**Directions**.
Once you have read the entries below, give them all again without any difference.

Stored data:
○ ○ ○ ○ ○

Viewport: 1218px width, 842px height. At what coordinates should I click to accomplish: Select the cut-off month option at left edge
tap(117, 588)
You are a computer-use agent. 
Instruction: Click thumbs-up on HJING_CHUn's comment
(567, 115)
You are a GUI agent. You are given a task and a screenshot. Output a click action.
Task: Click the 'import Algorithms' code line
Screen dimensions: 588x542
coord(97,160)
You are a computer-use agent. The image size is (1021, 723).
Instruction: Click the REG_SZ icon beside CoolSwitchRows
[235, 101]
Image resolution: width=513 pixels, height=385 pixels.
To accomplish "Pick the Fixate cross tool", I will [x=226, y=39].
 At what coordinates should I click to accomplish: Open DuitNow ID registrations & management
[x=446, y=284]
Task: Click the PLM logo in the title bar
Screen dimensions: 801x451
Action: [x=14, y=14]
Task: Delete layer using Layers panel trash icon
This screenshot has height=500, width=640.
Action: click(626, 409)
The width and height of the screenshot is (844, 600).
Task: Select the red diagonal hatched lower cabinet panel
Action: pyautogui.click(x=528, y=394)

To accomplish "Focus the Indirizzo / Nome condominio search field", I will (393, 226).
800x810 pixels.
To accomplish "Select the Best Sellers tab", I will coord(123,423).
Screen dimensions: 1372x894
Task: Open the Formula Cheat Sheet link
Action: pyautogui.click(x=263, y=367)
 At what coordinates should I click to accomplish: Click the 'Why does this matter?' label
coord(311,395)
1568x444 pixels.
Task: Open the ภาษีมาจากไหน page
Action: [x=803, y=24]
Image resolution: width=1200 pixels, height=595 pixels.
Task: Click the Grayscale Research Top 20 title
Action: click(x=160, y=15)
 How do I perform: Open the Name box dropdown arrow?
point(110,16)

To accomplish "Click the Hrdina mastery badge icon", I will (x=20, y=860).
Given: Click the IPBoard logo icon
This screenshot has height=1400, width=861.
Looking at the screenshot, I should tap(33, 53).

○ ○ ○ ○ ○

**Answer to the exercise**.
Viewport: 1218px width, 842px height. At what coordinates should I click to accomplish: Select the cut-off month option at left edge
tap(117, 588)
You are a computer-use agent. 
Instruction: Click thumbs-up on HJING_CHUn's comment
(567, 115)
You are a GUI agent. You are given a task and a screenshot. Output a click action.
Task: Click the 'import Algorithms' code line
Screen dimensions: 588x542
coord(97,160)
You are a computer-use agent. The image size is (1021, 723).
Instruction: Click the REG_SZ icon beside CoolSwitchRows
[235, 101]
Image resolution: width=513 pixels, height=385 pixels.
To accomplish "Pick the Fixate cross tool", I will [x=226, y=39].
 At what coordinates should I click to accomplish: Open DuitNow ID registrations & management
[x=446, y=284]
Task: Click the PLM logo in the title bar
Screen dimensions: 801x451
Action: [x=14, y=14]
Task: Delete layer using Layers panel trash icon
This screenshot has height=500, width=640.
Action: click(626, 409)
The width and height of the screenshot is (844, 600).
Task: Select the red diagonal hatched lower cabinet panel
Action: pyautogui.click(x=528, y=394)

To accomplish "Focus the Indirizzo / Nome condominio search field", I will (393, 226).
800x810 pixels.
To accomplish "Select the Best Sellers tab", I will coord(123,423).
Screen dimensions: 1372x894
Task: Open the Formula Cheat Sheet link
Action: pyautogui.click(x=263, y=367)
 At what coordinates should I click to accomplish: Click the 'Why does this matter?' label
coord(311,395)
1568x444 pixels.
Task: Open the ภาษีมาจากไหน page
Action: [x=803, y=24]
Image resolution: width=1200 pixels, height=595 pixels.
Task: Click the Grayscale Research Top 20 title
Action: click(x=160, y=15)
 How do I perform: Open the Name box dropdown arrow?
point(110,16)

To accomplish "Click the Hrdina mastery badge icon", I will (x=20, y=860).
Given: Click the IPBoard logo icon
This screenshot has height=1400, width=861.
Looking at the screenshot, I should tap(33, 53).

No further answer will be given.